De esta última categoría —que es la más larga—, una de las versiones más perdurablemente populares cuenta cómo, en esos últimos años cuando, aunque todavía famoso, ya no era el objeto de muchos sueños, Gwynn por fin perdió una pelea gravemente. Mientras yacía, muriendo rápidamente, sobre el escenario del respetuosamente callado teatro, muchos espectadores sintieron una presencia.
—Atrozmente vieja y primitiva, y extremadamente fría —fueron las palabras de uno de los que la sintieron.
Mientras esta presencia inquietaba al público, algo más se abrió paso a través del techo del teatro. Los testigos concordaron en que parecía algún tipo de animal grande, pero el yeso que caía bloqueó la visión y nadie lo vio claramente. Permaneció en el escenario sólo un momento, luego se alzó a gran velocidad y salió a través de la abertura que había hecho. Los pedazos de techo que cayeron hirieron a varias personas en las primeras filas.
Hubo acuerdo en cuanto a su olor, que un testigo describió como similar al de un asesinato en un lecho de rosas. Finalmente, la gente que había sentido la primera presencia estuvo de acuerdo en que había partido al entrar el intruso. La opinión general era que aunque el anterior no proyectaba un aspecto tan sobrecogedor como este último, presentaba un peligro mayor para los espectadores. El incidente se convirtió en la conversación de la ciudad durante una quincena. La naturaleza respectiva de las dos entidades generó mucha especulación, como lo hizo la cuestión del destino de Gwynn, pues cuando concluyó el alboroto se hizo evidente que había desaparecido. Todo lo que quedaba en el escenario era un charco de su sangre —absorbida por las tablas del entarimado y también por el polvo de yeso, que los cazadores de recuerdos pronto coleccionaron— y su ropa, dentro de la que se encontró un delgado y perfecto molde de piel, vacío como la muda de una serpiente. Las ropas y la piel y la famosa espada Gol'achab se desvanecieron en colecciones privadas; el público tuvo que conformarse con la sangre. (Es un hecho que en las regiones del este de la meseta de Teleute el polvo rojo se vende todavía como un talismán contra el mal de ojo, pero las teorías acerca del origen de esta superstición son tan numerosas como aquéllas que se ocupan de cómo Gwynn dejó esta vida.)
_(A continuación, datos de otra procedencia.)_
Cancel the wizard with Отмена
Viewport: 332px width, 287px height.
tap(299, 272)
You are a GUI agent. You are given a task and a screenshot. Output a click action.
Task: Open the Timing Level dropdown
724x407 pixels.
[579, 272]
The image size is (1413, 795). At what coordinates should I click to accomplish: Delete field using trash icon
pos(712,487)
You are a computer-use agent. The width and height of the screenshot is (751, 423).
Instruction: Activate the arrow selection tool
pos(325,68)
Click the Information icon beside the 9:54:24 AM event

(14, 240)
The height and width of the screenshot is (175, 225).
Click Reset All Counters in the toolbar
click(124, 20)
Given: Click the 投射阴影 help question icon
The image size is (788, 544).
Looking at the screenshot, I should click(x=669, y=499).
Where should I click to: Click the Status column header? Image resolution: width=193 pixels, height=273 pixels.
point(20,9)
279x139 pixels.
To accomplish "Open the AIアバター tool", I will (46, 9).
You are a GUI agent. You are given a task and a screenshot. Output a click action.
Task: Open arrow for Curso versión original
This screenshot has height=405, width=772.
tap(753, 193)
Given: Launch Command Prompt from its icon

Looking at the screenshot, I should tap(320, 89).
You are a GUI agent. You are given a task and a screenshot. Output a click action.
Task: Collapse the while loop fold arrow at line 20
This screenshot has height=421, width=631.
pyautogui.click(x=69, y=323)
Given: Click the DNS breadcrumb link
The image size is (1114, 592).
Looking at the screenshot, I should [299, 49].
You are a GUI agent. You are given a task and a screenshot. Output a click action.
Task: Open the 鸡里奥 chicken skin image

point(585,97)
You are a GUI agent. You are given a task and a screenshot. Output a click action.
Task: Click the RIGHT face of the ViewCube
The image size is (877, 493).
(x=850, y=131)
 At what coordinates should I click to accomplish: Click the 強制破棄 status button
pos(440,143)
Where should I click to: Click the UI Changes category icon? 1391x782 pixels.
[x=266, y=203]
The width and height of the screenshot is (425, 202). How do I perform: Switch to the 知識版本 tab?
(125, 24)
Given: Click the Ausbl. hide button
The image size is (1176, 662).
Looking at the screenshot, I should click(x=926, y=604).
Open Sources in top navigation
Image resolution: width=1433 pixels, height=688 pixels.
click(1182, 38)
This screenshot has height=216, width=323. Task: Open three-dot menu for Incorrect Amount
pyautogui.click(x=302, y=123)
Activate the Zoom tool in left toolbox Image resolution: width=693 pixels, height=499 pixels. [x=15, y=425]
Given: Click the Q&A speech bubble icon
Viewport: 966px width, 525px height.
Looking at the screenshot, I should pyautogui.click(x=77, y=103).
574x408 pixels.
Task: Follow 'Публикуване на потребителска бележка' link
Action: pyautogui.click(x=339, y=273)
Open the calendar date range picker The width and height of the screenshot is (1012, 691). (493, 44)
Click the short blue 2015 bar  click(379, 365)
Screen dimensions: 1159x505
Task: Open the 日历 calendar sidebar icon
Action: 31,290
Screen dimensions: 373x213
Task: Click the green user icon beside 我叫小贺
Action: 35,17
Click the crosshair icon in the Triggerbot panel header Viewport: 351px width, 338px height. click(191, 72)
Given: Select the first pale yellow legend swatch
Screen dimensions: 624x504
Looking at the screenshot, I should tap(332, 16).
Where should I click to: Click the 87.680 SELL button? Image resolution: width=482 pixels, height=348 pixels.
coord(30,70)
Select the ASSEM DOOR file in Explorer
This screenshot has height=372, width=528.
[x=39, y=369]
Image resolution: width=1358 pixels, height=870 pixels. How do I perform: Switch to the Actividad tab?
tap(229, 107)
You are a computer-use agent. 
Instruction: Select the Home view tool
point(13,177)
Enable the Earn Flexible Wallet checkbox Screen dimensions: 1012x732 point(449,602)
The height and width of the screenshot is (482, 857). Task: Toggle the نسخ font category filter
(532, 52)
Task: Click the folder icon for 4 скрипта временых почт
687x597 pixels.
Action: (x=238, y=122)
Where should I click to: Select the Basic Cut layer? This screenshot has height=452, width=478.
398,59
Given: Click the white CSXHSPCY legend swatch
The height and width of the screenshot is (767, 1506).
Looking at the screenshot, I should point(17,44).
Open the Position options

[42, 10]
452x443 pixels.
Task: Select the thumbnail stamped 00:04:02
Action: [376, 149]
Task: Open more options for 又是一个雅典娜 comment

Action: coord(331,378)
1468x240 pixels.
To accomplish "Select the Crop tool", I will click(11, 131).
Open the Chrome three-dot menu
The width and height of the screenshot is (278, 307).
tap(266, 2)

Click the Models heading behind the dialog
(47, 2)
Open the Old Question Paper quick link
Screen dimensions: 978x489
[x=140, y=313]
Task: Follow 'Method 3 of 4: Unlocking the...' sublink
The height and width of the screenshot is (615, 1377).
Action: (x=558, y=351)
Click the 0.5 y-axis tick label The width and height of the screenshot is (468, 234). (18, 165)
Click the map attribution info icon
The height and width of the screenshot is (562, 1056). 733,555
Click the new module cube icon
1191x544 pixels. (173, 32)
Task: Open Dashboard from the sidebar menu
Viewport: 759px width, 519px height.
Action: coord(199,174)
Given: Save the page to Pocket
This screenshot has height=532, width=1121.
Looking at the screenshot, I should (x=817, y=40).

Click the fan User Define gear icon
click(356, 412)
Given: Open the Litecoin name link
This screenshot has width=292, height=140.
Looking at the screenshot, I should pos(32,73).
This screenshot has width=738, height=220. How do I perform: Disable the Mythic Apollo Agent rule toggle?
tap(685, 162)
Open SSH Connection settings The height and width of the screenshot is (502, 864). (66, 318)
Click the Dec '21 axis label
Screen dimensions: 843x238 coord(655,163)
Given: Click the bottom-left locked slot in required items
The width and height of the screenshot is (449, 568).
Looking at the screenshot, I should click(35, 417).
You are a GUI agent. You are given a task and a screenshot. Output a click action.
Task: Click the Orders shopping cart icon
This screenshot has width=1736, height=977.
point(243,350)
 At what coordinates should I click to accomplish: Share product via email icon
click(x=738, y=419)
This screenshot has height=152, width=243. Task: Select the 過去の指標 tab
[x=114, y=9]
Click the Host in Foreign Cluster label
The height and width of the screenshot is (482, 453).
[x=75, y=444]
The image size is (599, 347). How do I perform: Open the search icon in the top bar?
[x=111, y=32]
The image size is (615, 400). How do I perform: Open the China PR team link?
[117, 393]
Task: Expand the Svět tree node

Falta por apuntar que en Ashamoil, durante el régimen de los Generales Flotantes, en el tiempo de la estación seca cuando los extremos manchados de las vides florecen en esa ciudad, algo sin precedentes apareció nadando en el Escamandro. Subió tambaleante a un muelle: el cuerpo de un enorme cocodrilo con la cabeza de un hombre. Se levantó sobre sus achaparradas patas traseras y mostró el loto que le crecía en el vientre escamoso y se proclamó a sí mismo un dios. No dijo nada más, pues un solo disparo que le atravesó la frente lo mató instantáneamente. El tirador nunca fue localizado, y cuando se recuperó la bala se descubrió que era de un tipo que no había sido fabricado en los últimos trescientos años.
El monstruo fue embalsamado y colocado en el Museo de Historia Natural. Poco después de su instalación, un vándalo le cortó la cabeza.